Can sparsity be our friend? Challenges in learning meaningful representations from speech

As speech processing expands with diversified tasks, designing novel neural network models capable of learning meaningful speech representations gain importance.

Nowadays, deep neural networks are used in many applications and often consist of black boxes which makes them blind to the problem in hand. However, we aim at creating smart neural networks attaining from the knowledge of speech modeling and neuroscience. Due to the intrinsic organization of human languages, speech is the end product of a hierarchical (e.g. union of words formulating one utterance) and parsimonious (e.g. only one word being spoken at a given time instance out of thousands of words) process. As illustrated in Figure 1, once we move higher in the hierarchy, the representation space becomes increasingly higher dimensional and sparse. Accordingly, we design neural networks that learn high dimensional sparse representations, focusing on their inherent benefits. High dimensional representations help to distribute information among different dimensions with each dimension being responsible for covering particular latent patterns of speech. In addition, sparsity promotes the disentanglement of these patterns, and hence plays an important role for obtaining meaningful representations. This is illustrated in Figure 2 where the set of circles stands for the high dimensional sparse representation space with each unit circle denoting one single dimension. Every red circle covers a latent pattern which collectively stands for the concept “cat”. The fact that some units overlap means that certain latent patterns are shared by the content of “cat” and “dog”. Thanks to the presence of sparsity, this behaviour is easily detectable and also exploitable for unseen data samples.
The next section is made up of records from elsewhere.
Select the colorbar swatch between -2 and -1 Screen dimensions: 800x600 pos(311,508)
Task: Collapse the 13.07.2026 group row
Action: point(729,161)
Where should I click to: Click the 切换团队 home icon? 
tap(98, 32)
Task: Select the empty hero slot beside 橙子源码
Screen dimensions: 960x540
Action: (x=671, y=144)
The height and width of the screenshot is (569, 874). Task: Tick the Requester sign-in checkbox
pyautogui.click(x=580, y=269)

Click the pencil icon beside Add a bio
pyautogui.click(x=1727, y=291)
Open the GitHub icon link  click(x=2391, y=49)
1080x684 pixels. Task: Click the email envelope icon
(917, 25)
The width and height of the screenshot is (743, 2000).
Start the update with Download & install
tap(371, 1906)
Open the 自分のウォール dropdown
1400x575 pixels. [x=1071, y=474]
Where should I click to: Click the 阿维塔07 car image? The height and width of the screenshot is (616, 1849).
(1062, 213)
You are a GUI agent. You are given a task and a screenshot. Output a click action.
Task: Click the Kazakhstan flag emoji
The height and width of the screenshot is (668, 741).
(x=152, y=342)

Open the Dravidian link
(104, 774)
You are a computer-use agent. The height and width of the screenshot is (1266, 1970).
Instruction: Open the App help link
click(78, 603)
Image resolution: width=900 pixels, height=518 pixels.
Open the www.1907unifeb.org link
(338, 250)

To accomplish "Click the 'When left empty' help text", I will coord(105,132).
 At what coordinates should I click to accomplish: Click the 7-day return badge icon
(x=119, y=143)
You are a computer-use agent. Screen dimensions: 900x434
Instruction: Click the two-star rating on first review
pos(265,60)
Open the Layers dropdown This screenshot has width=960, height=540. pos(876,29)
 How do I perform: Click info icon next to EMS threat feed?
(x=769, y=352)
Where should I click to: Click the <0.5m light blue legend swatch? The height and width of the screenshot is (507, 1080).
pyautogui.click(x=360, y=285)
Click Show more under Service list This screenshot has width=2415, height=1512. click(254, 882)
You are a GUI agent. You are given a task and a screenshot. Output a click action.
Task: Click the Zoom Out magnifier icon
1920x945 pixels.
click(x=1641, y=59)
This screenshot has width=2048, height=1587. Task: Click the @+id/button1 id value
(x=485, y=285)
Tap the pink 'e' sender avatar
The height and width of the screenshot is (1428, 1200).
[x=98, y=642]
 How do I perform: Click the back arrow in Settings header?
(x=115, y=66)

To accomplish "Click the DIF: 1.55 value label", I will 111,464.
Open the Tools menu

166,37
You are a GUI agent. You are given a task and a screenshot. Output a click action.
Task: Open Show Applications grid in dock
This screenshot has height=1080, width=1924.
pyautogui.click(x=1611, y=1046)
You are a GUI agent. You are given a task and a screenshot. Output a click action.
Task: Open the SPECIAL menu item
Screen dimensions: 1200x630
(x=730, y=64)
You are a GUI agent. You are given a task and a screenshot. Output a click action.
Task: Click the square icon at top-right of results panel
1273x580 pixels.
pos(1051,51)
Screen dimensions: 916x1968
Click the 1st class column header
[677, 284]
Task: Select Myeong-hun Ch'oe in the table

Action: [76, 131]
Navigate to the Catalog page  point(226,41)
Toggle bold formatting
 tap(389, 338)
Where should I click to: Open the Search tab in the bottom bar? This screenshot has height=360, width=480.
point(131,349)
The research challenge lies in managing the neural network dynamics such that patterns in the data can be learned in a distributed manner while imposition of sparsity should not limit the representational capacity. This work is supported by the Swiss National Science Foundation under the project “Sparse and HIerarchical Structures for Speech Modeling” (SHISSM).

Figure 1: Parsimonious hierarchical nature of human speech. Figure adapted from (Dighe, 2019).

Figure 2: High(er) dimensional sparse representations. The set of circles denotes the representation space where each unit circle stands for the single dimension in the representation space.